The CATALISE process remains extraordinary however. More typically a consensus emerges in our field almost imperceptibly and without clear rationale. When I was a student in 1975 I was taught that children with “articulation disorders” did not have underlying speech perception deficits and therefore it would be a waste of time to implement any speech perception training procedures (full stop!). When I began to practice I had reason to question this conclusion (some things you really can see with your own eyes) so I drove into the university library (I was working far away in a rural area) and started to look stuff up. Imagine my surprise when I found that the one study cited to support this assertion involved four children who did not receive a single assessment of their speech perception skills (weird but true). Furthermore there was a long history of studies showing that children with speech sound disorders had difficulties with speech discrimination. I show just a few of these in the chart below (I heard via Twitter that, at the SPA conference just this month in Australia, Lise Baker and her students reported that 83% of all studies that have looked at this question found that children with a speech sound disorder have difficulties with speech perception). So, why was there this period from approximately 1975 through about 1995 when it was common knowledge that these kids had no difficulty with speech perception? In fact some textbooks still say this. Where did this mistaken consensus come from?

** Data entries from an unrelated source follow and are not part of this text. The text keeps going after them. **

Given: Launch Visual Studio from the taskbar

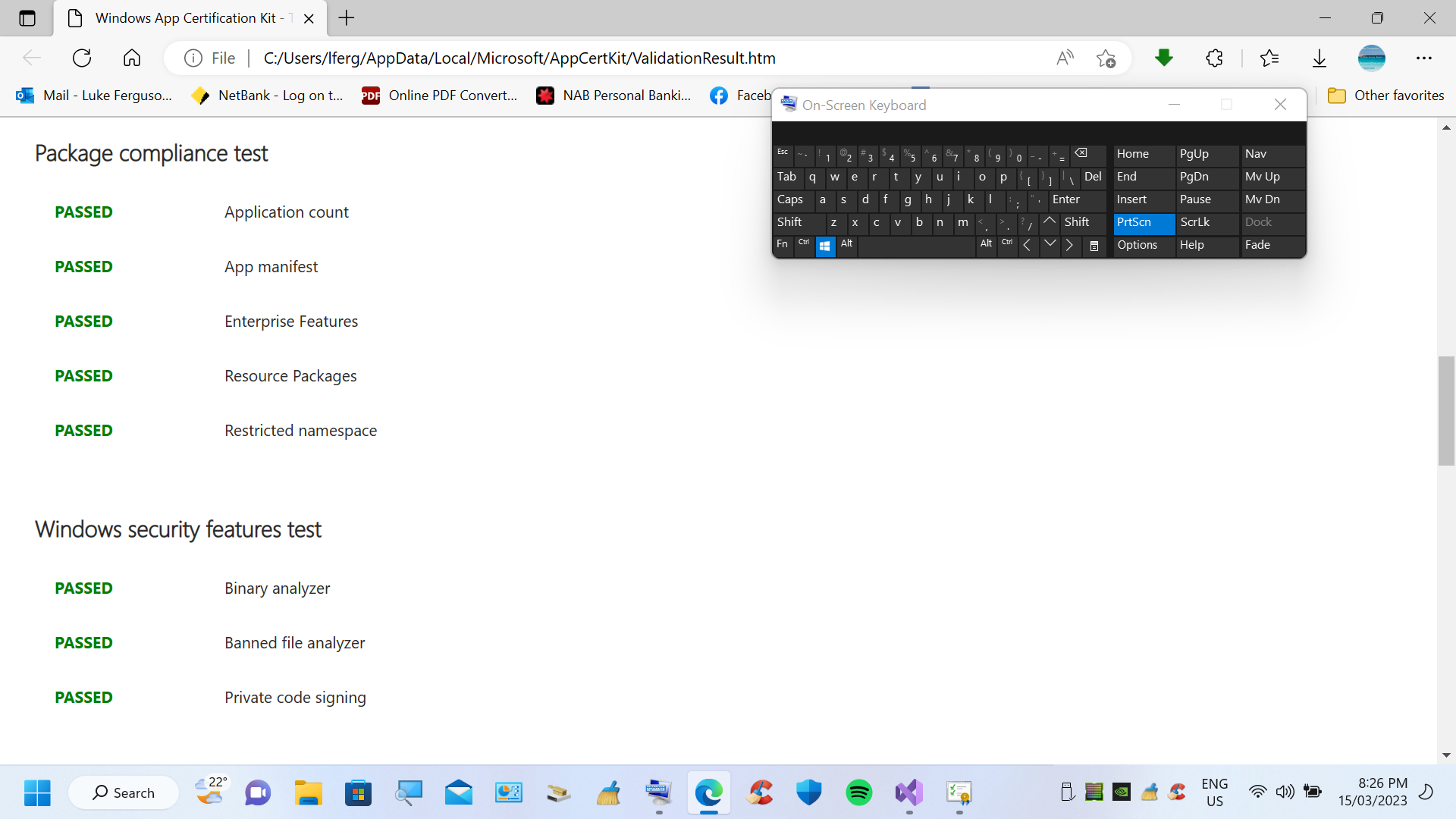Looking at the screenshot, I should (908, 792).
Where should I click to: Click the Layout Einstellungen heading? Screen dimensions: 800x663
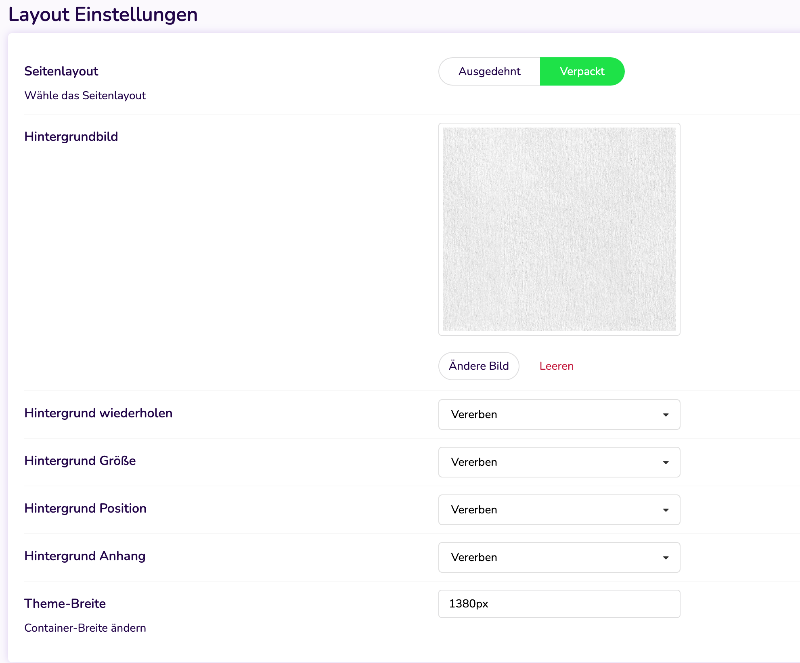point(103,14)
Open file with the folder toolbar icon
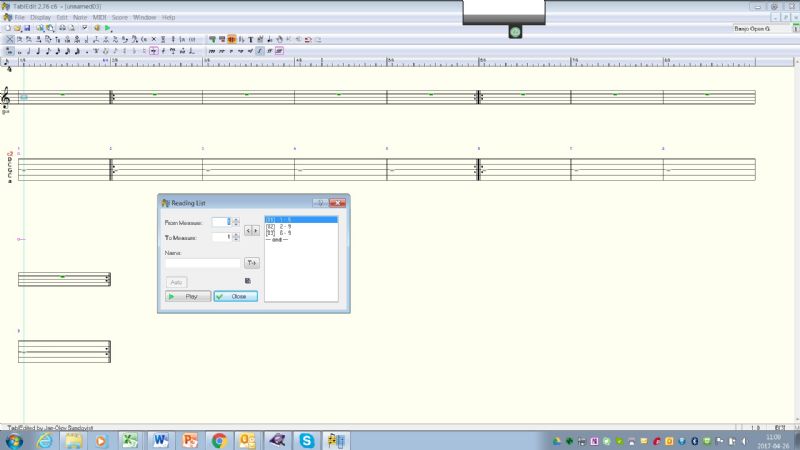 click(16, 28)
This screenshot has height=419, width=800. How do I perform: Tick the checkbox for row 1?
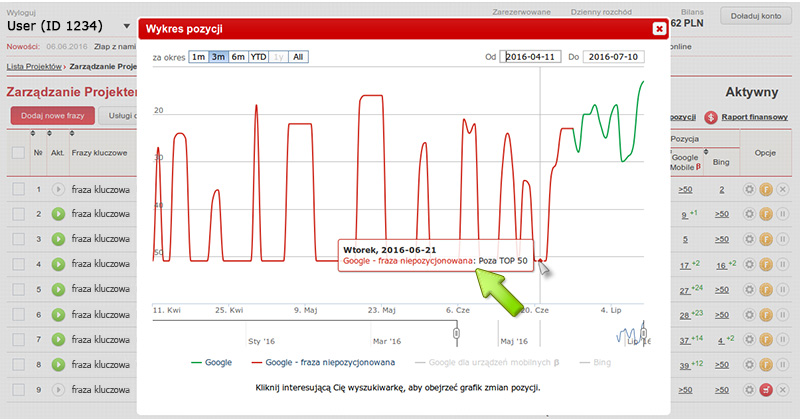coord(18,189)
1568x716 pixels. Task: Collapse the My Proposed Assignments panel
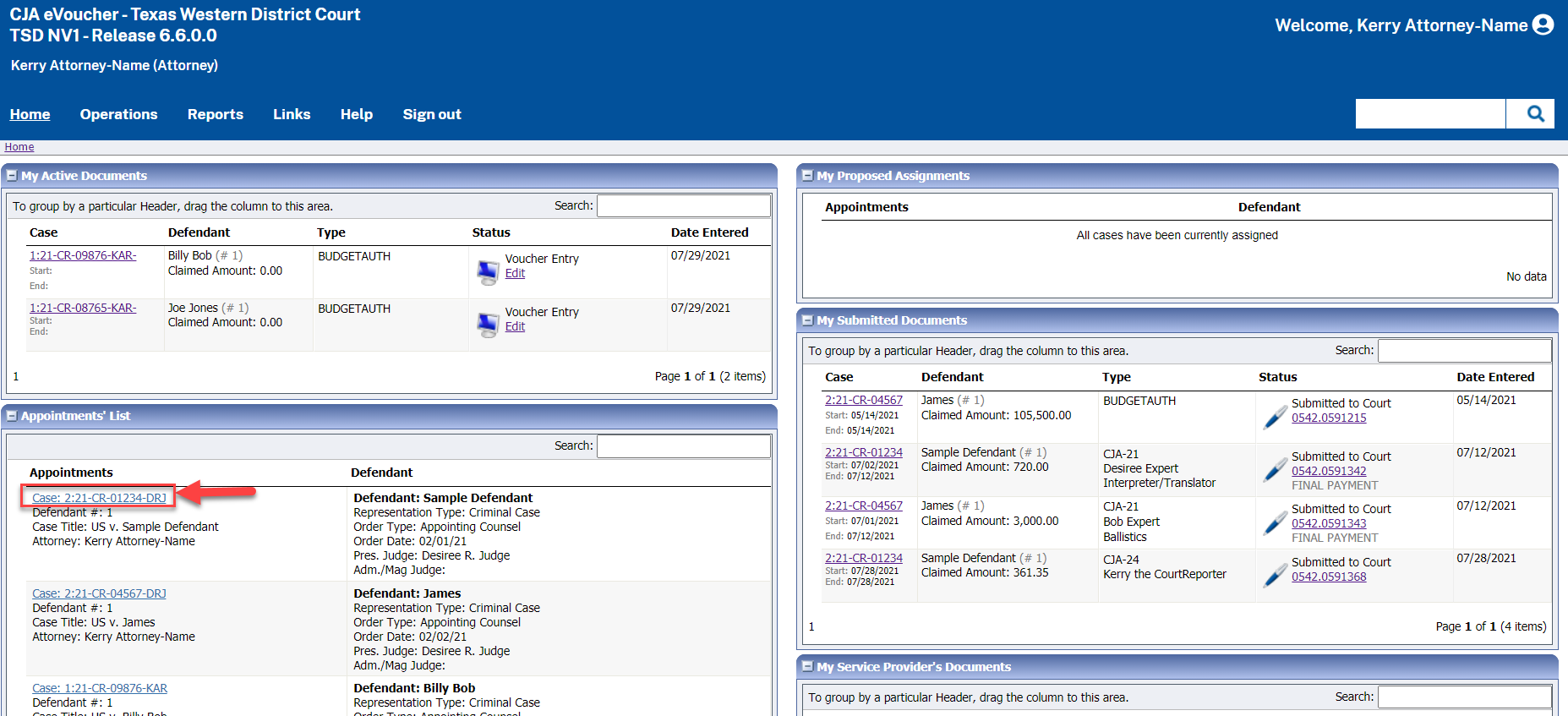coord(807,176)
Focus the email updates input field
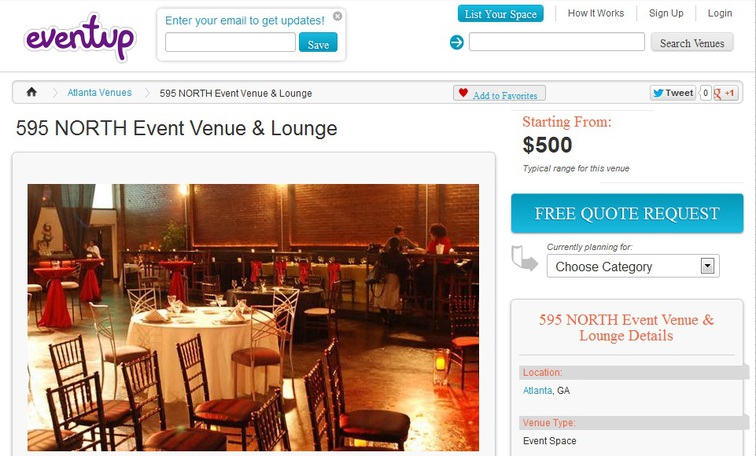This screenshot has height=456, width=756. (230, 42)
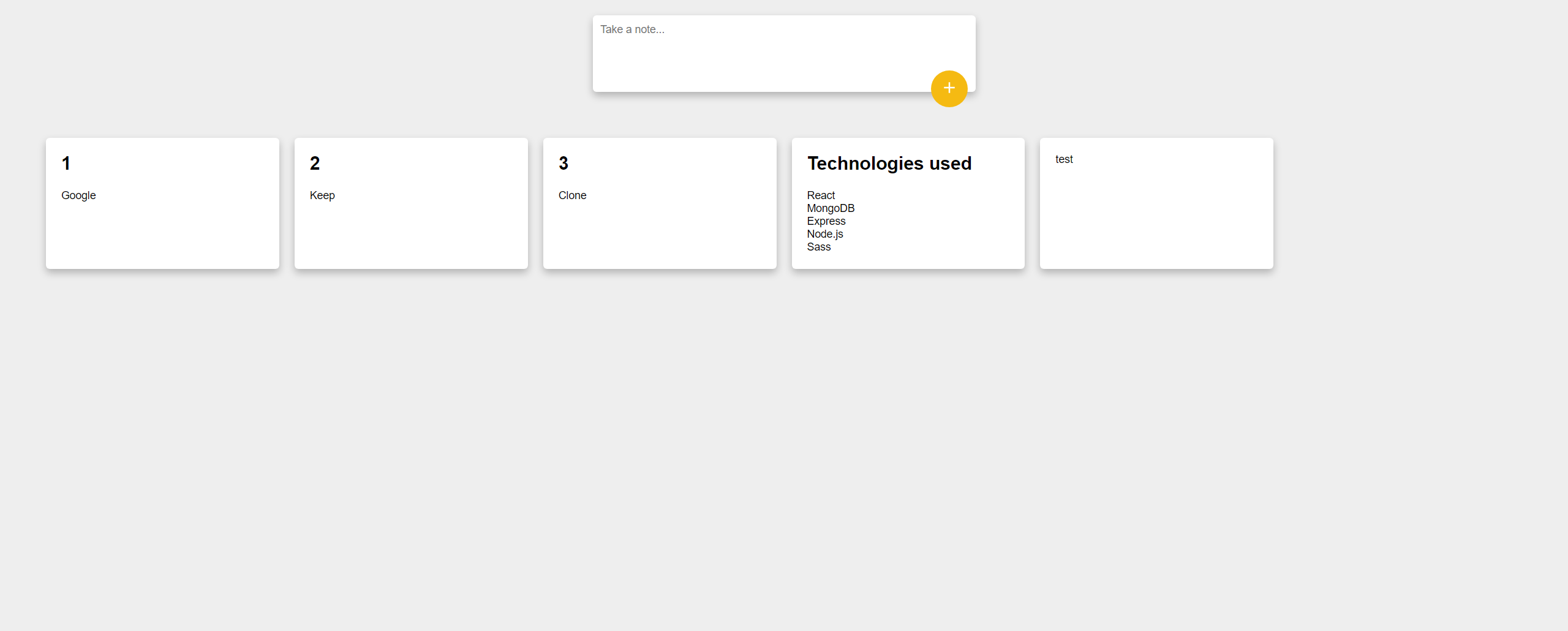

When I first found out that this mistaken consensus was contrary to the published evidence I was quite frankly incandescent with rage! I was young and naïve and I couldn’t believe I had been taught wrong stuff. But interestingly the changes in what people believed to be true were based on changes in the underlying theory which is changing all the time. In the chart below I have put the theories and the studies alongside each other in time. Notice that the McReynolds, Kohn, and Williams (1975) paper which found poorer speech perception among the SSD kids, actually concluded that they didn’t, contrary to their own data but consistent with the prevailing theory at the time!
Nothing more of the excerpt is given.